Os protestos dos transportadores brasileiros contra a alta dos combustíveis podem “alastrar” a Portugal, avisa a ANTRAM.

Em comunicado, a associação de transportadores rodoviários de mercadorias lembra que “os efeitos da paralisação dos transportadores brasileiros já se fazem sentir em grande parte da cadeia de abastecimento.
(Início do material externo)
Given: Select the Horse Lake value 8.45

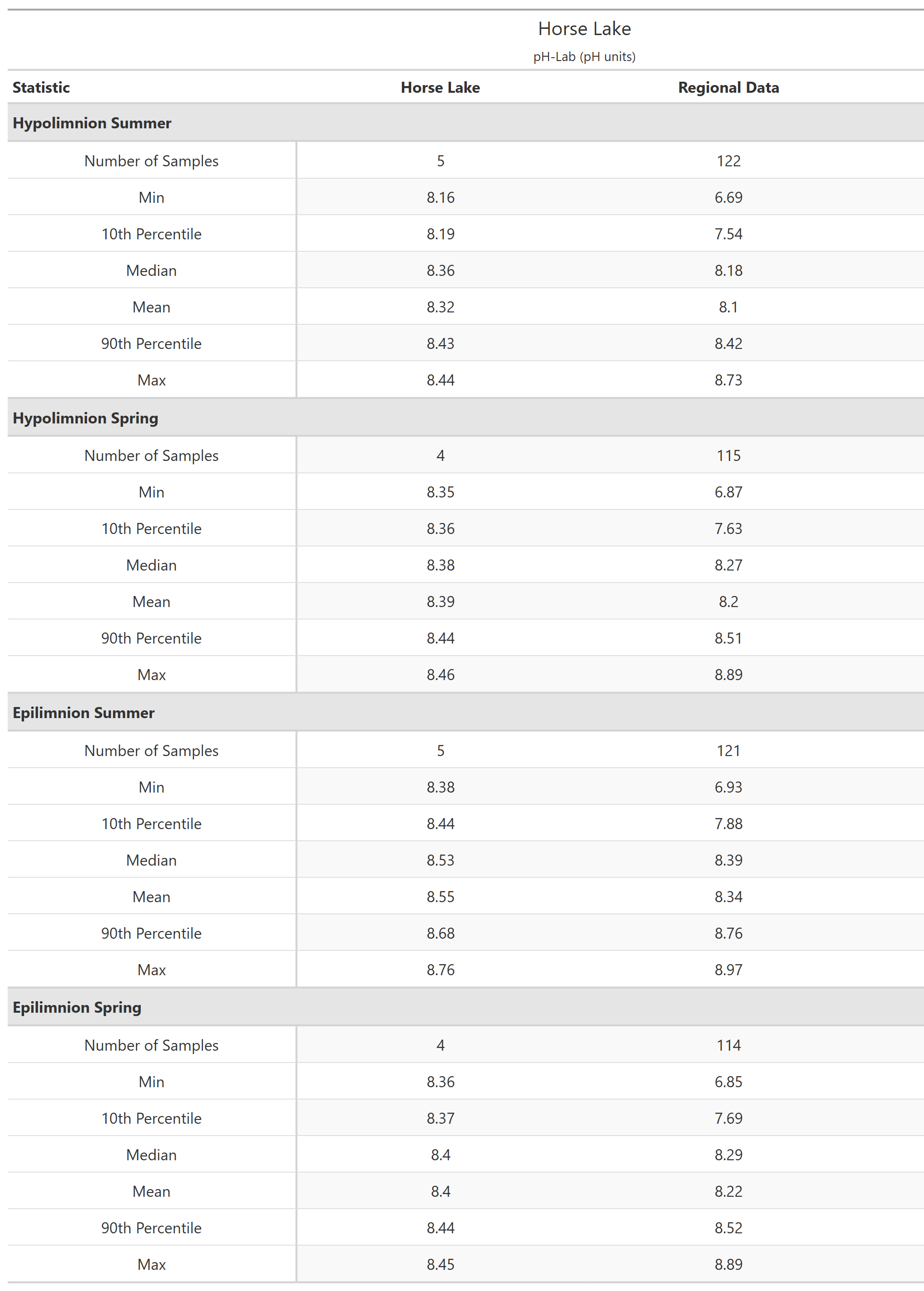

Os produtos básicos começam a faltar em algumas cidades brasileiras e a produção fabril já se encontra condicionada, também, em vários estados”.
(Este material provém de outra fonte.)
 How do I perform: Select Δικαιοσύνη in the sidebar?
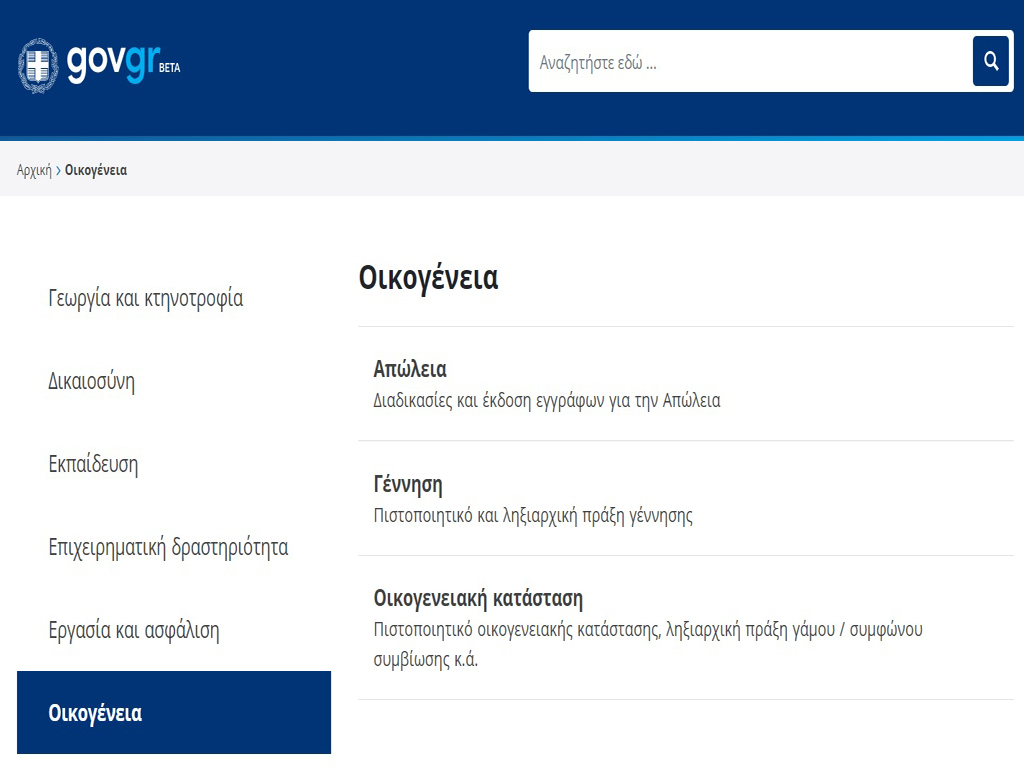tap(92, 382)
E alerta que “Portugal não está imune, de forma alguma, a que um panorama semelhante venha a ocorrer em território nacional”.

“A sucessiva escalada do preço do gasóleo, sem a devida revisão trimestral do ISP, anunciada e garantida pelo Governo, coloca à prova as empresas de transporte que, no imediato, e para garantir a sua sustentabilidade, ver-se-ão obrigadas a rever as tarifas de transporte”, acrescenta a associação.
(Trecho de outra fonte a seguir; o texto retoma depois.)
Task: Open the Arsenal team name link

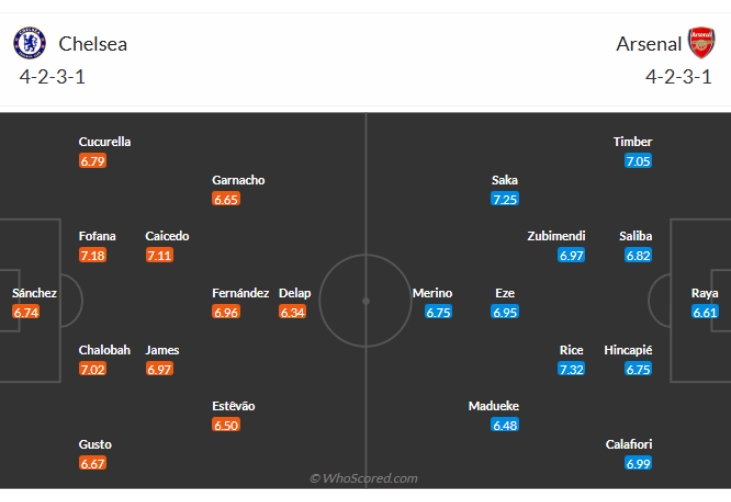Action: (649, 44)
A posição da ANTRAM – mais uma – sobre a alta dos combustíveis e o incumprimento da revisão trimestral do ISP acontece num dia em que o plenário da Assembleia da República debate, por iniciativa do PSD, as políticas fiscais e  os preços dos combustíveis.

Também hoje, os últimos dados da União Europeia provaram, se necessário, que por cá as taxas e impostos representam mais de 50% do preço final de comercialização dos combustíveis.

Brasil: Petrobrás em alta

No Brasil, milhares de camionistas estão por estes dias a bloquear estradas e portos (desde logo, os principais, Santos e Paranaguá), em protesto contra o preço do combustível, que em menos de um ano subiu cerca de 50%.

Mas nem tudo é mau, nem para todos. A alta dos combustíveis tem ajudado aos resultados da petrolífera estatal Petrobrás, que por via disso está em máximos dos últimos anos na Bolsa brasileira.